• Broad spectrum neuroprotection by the HSV-2 gene ICP10PK includes multiple targets and crosstalk between neurons and glial cells

      Laing, Jennifer; Aurelian, Laure (2009)
      Neurodegenerative diseases are characteristically multi-target and multi-cell conditions that are resistant to presently available therapeutics options. It is widely believed that gene therapy strategies could be a promising alternative to current therapies, but a clinical challenge is the identification of the target gene(s) and the cell to cell interactions that regulate pathogenesis. ICP10PK is an anti-apoptotic herpes simplex virus type 2 (HSV-2) gene. Here we describe the ability of ICP10PK to provide neuroprotection against a wide range of toxic stimuli including caspase and calpain-dependent programmed cell death (PCD), oxidative stress and death caused by genetic alterations, such as SOD1. The mechanism of neuroprotection, including modulation of cell-cell interactions is emphasized. Our data indicate that ICP10PK, delivered with the growth compromised HSV-2 vector deltaRR or by transfection, inhibits PCD induced through the activation of the Ras-dependent MEK/ERK and PI3K/Akt survival pathways. Neuroprotection was seen both in vitro and in vivo, including models of acute excitotoxicity (kainic acid and NMDA), an in vitro model of Parkinson's disease (MPP+), and in vitro and in vivo models of Amyotrophic lateral sclerosis (G93A and G85R SOD1). ICP10PK-mediated neuroprotection was associated with MEK/ERK and PI3K/Akt-dependent release of soluble factors that protected uninfected (ICP10PK-) neurons. They include VEGF, which has paracrine protective activity on adjacent (ICP10PK-) neurons and the chemokine fractalkine (FKN) which functions as a bi-directional mediator of crosstalk between neurons and microglia.

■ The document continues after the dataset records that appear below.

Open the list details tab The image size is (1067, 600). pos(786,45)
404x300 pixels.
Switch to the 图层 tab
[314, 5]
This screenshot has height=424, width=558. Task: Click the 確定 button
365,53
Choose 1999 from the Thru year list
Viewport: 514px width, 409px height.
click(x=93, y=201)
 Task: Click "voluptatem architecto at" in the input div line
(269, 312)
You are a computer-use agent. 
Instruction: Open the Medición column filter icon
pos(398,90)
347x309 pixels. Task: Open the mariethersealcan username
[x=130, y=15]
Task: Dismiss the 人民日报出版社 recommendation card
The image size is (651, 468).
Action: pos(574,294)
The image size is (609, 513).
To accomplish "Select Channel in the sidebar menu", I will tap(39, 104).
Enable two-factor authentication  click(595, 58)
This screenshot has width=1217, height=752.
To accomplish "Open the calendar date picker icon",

FKN released by the ICP10PK+ neurons stimulated microglia to release increased levels of the neuroprotective cytokine (IL-10) while inhibiting the release of the inflammatory cytokine TNF-alpha. Factors released by the ICP10PK+ neurons also modulated astrocytes to release nerve growth factor. ICP10PK has the distinct advantage over other neuroprotective strategies that, in addition to protecting the infected neurons, it modulates them to release neuroprotective soluble factors in a balanced proportion such as to create a self-propagating cycle of neuronal inputs and release of chemical mediators that inhibit the progression of acute and chronic neurodegeneration through protection of uninfected neurons.